• [What you will do]:
(a) In the article about Clickbooth adding cost-per-click services, who was hired in early November to lead the company's cost-per-click division?
(b) Write the next part of the article about Clickbooth's move into cost-per-click advertising, picking up after its last sentence.

• [Quoted passage]:
The founders of IntegraClick built a fast-growing Internet advertising empire when they broke one of the industry's supposedly unbreakable rules: How customers pay for ads.
Now the Sarasota-based company, which creates and publishes online marketing campaigns under the Clickbooth brand name, plans to break another rule. The company will also offer clients the traditional way of paying for ads — a philosophy it once scorned.
Indeed, Clickbooth claims to be one of the first online ad firms in the country to offer both cost-per-action and cost-per-click services.
The differences between the two philosophies are stark.
In cost-per-action, the company's original business model, a client only pays for an online ad when an 'action' happens, like a sale. In cost-per-click, however, a client pays for an ad every time it's clicked, even if there is no sale, or action. Cost-per-click is older industry model.
Tom Haney, the Clickbooth executive hired in early November to lead the cost-per-click division, CB | CPC, says the company made the change primarily for one reason: Customers demanded it.
Haney says clients that asked for cost-per-click services include auto insurance firms and home improvement companies. “It really comes down to how Clickbooth can help clients sell more products,” Haney, a onetime marketing executive for AOL, tells Coffee Talk.

• [Extracted material]:
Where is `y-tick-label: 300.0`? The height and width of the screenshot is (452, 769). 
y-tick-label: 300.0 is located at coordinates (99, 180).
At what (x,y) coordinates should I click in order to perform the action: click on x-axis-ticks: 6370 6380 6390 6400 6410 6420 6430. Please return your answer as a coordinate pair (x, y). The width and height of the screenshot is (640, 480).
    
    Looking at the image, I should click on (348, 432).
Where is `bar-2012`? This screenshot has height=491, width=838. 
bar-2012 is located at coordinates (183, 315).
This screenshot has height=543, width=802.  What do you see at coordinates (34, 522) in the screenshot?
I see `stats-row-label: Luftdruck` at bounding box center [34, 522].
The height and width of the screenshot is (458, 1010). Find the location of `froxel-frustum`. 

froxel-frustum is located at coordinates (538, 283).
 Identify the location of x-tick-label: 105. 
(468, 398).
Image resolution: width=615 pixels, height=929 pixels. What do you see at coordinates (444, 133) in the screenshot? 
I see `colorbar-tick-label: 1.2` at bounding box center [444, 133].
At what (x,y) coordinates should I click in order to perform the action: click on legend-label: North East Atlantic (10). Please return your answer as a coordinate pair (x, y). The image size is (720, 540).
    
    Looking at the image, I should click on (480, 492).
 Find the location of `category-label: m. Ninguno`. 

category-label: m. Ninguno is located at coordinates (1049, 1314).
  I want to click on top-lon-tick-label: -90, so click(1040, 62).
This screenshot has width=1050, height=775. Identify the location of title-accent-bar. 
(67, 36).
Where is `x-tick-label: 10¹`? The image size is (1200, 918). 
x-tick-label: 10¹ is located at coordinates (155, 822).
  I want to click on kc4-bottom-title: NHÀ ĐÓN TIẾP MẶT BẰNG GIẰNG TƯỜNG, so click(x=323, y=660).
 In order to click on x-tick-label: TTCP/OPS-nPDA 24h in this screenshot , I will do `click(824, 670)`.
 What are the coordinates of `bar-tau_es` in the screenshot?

• [Responses for each task]:
(a) Tom Haney

(b)
Still, the move marks a significant shift for IntegraClick, which was co-founded by John Lemp, the Business Review's 2010 Entrepreneur of the Year. The firm has grown 400% since 2007, from $24 million in revenues to $120 million last year. (See Business Review, May 14.)
In fact, Lemp and several other IntegraClick executives have talked up cost-per-action as an infinitely better way of online marketing over cost-per-click going back a few years.
“The problem with the old [pay-per-click] model is there is no accountability,” Clickbooth President Graham Gochneaur told the Review in 2008, when he was the firm's chief marketing officer. “It's a roll of the dice. You have no idea what you're going to get.”
Gochneaur now has a different point of view.
“Our goal with [pay-per-click] is to provide advertisers whose products convert better through a CPC model the opportunity to work with a company that has proven itself as a leader in all other areas of the online marketing space,” Gochneaur says in a statement released Nov. 24.